Exactly the lines from the first line of the records to the line holding "Image resolution: width=821" should be duplicated, and nothing more; pictures stay out.

===== PROVIDED INFORMATION

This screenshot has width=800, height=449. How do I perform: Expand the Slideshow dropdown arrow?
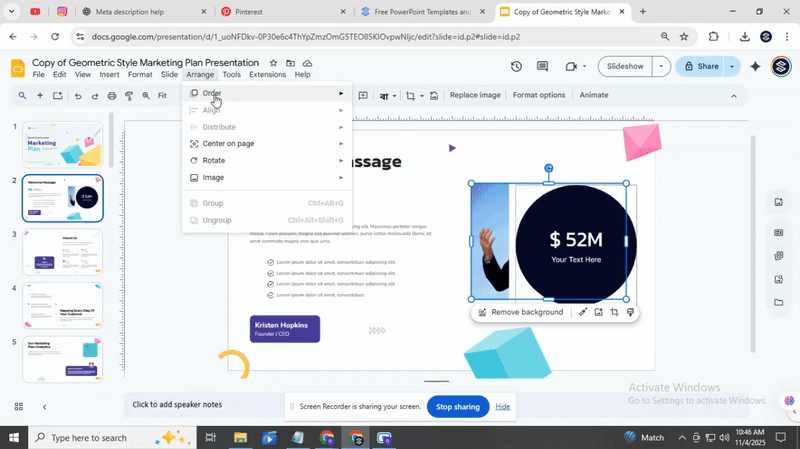tap(660, 67)
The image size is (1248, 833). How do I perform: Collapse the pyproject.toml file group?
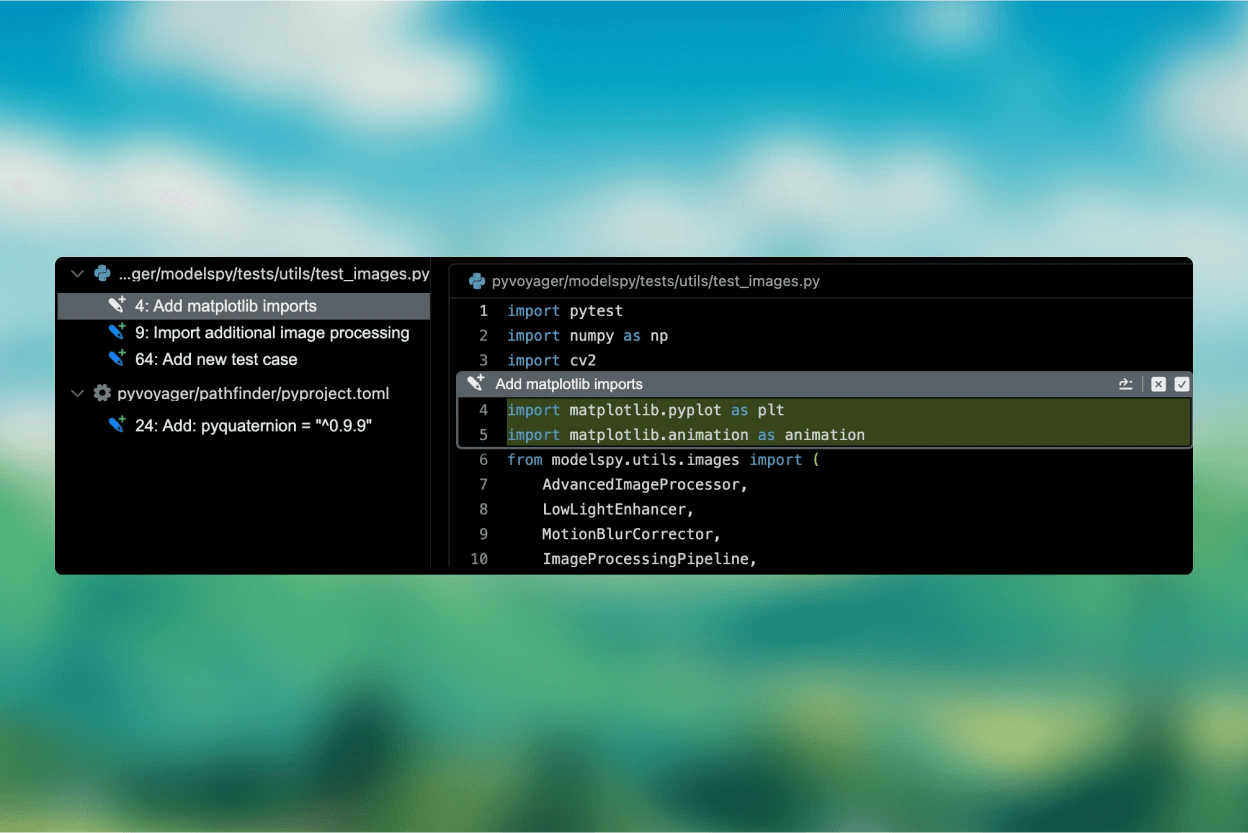click(77, 394)
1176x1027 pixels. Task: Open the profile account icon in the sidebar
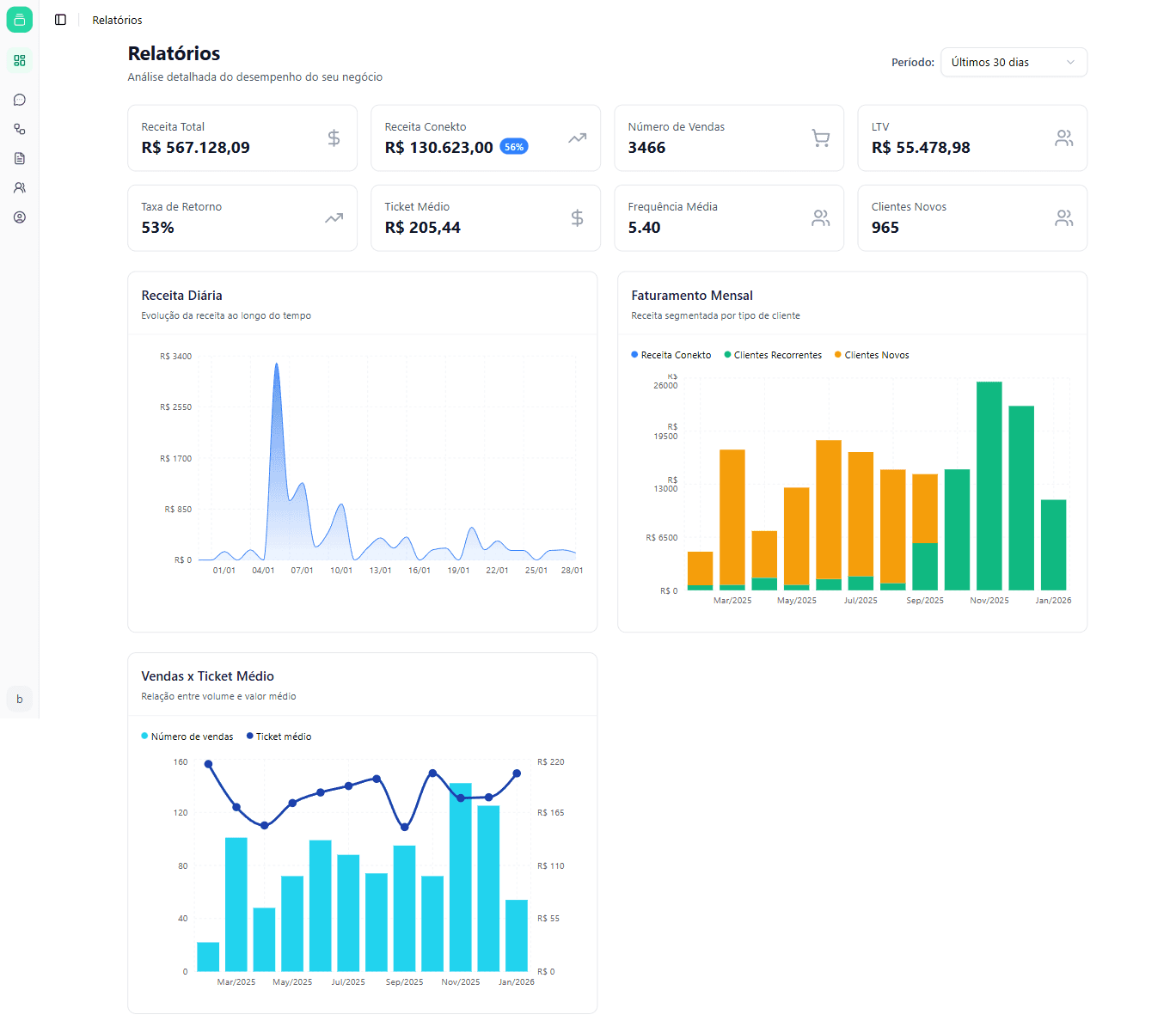point(19,217)
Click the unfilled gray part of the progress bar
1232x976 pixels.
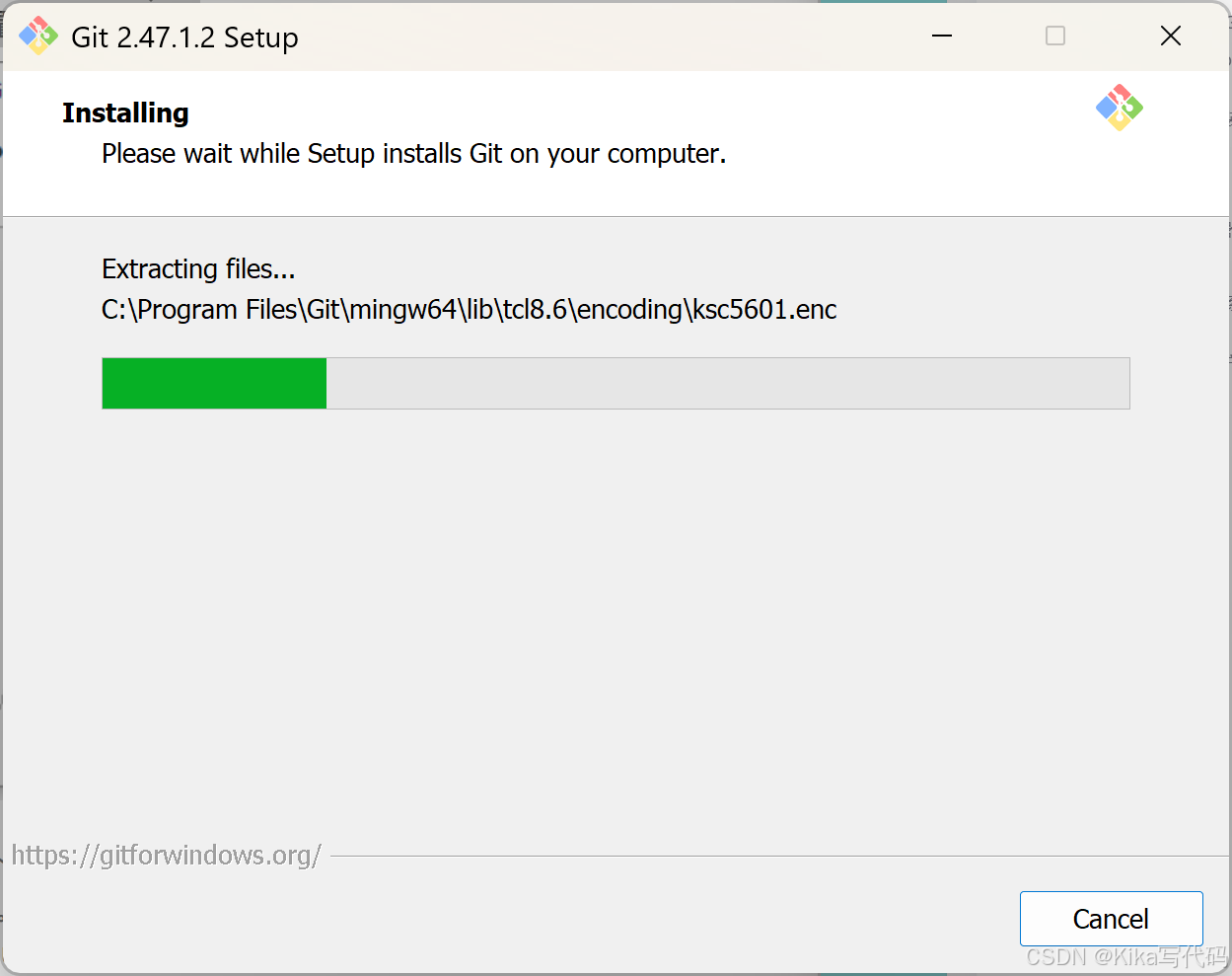(x=728, y=383)
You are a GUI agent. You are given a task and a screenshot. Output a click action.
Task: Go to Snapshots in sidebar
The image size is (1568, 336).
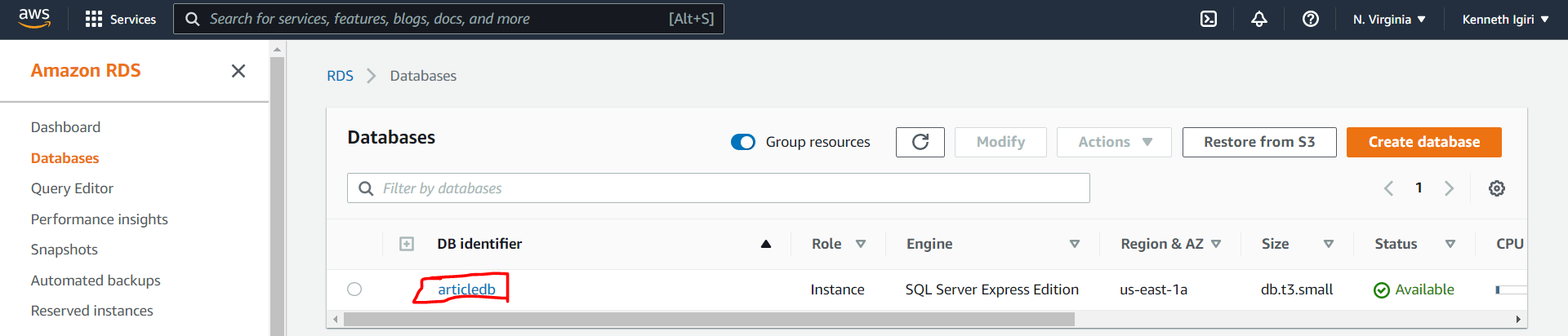click(65, 250)
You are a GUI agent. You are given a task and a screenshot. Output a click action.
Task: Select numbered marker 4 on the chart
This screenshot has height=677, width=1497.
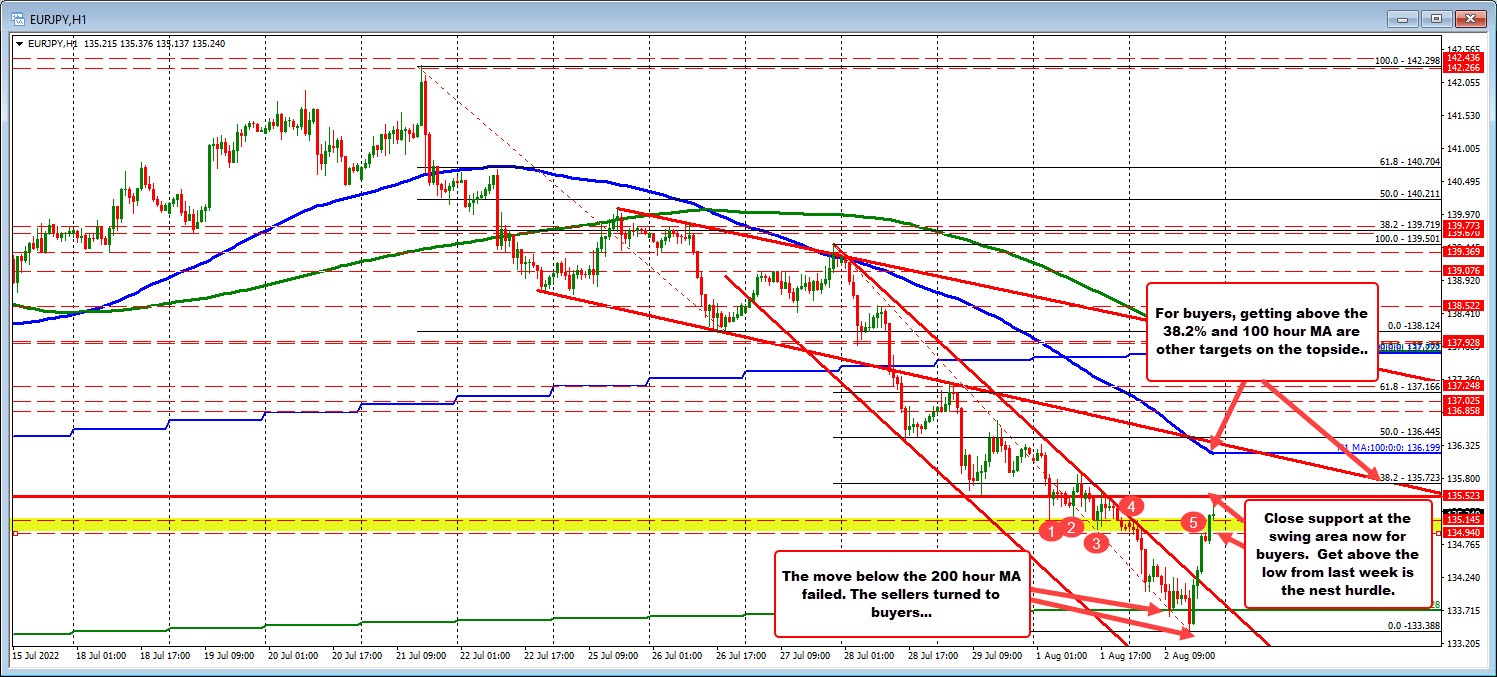point(1131,506)
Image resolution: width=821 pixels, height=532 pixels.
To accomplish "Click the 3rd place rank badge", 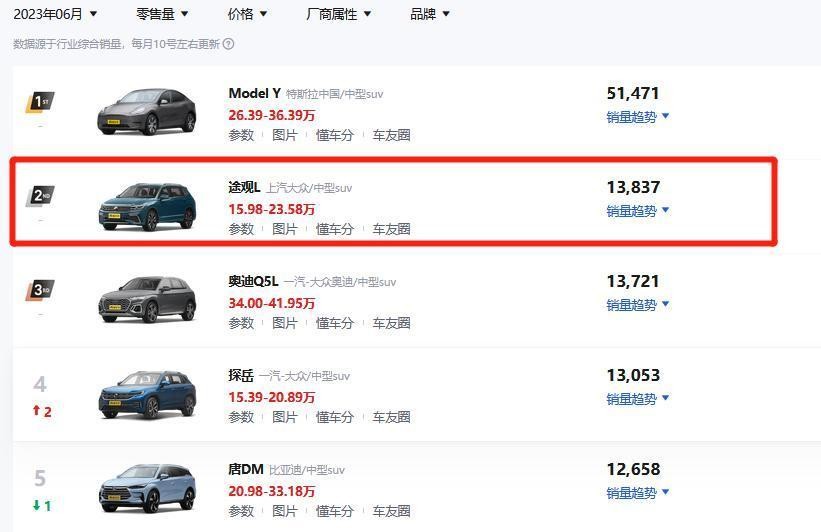I will click(x=40, y=290).
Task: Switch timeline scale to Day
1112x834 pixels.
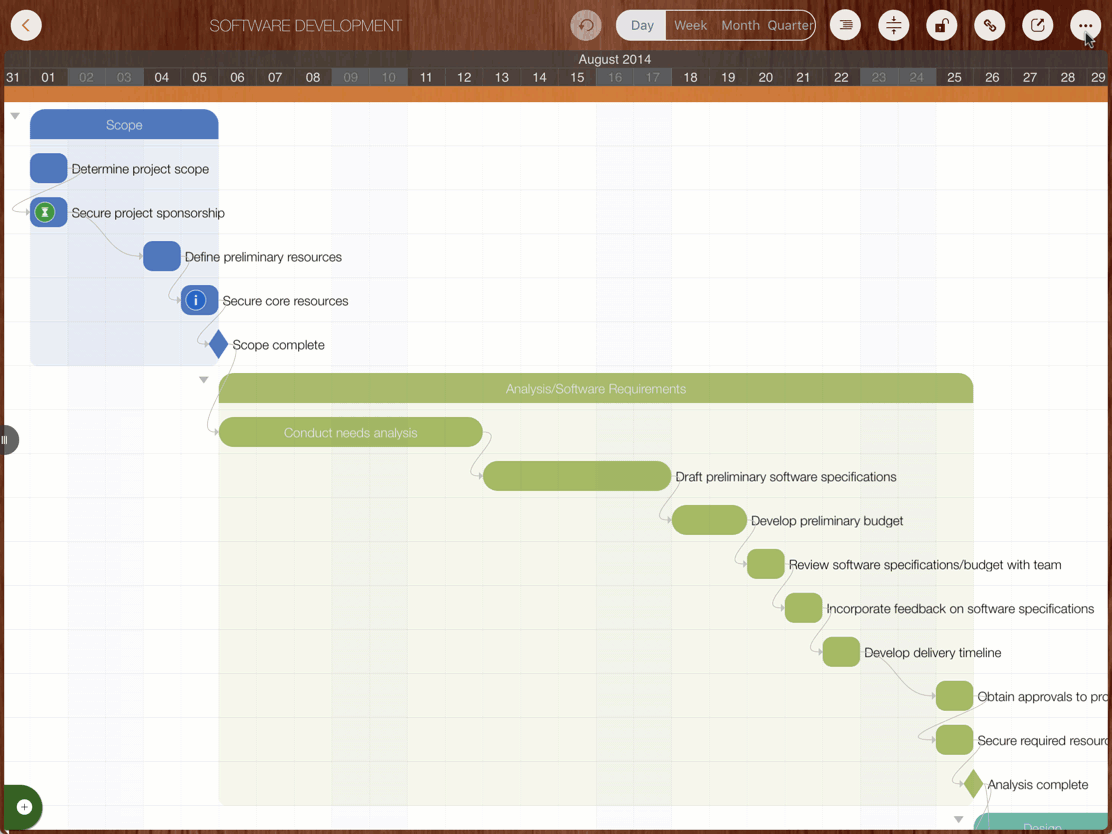Action: 642,25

==========

## SOLUTION TO THE EXERCISE:
This screenshot has width=800, height=449. How do I perform: Expand the Slideshow dropdown arrow?
tap(660, 67)
The image size is (1248, 833). How do I perform: Collapse the pyproject.toml file group?
click(77, 394)
1176x1027 pixels. Task: Open the profile account icon in the sidebar
point(19,217)
Click the unfilled gray part of the progress bar
1232x976 pixels.
(x=728, y=383)
You are a GUI agent. You are given a task and a screenshot. Output a click action.
Task: Go to Snapshots in sidebar
The image size is (1568, 336).
click(65, 250)
You are a GUI agent. You are given a task and a screenshot. Output a click action.
Task: Select numbered marker 4 on the chart
This screenshot has height=677, width=1497.
point(1131,506)
Image resolution: width=821 pixels, height=532 pixels.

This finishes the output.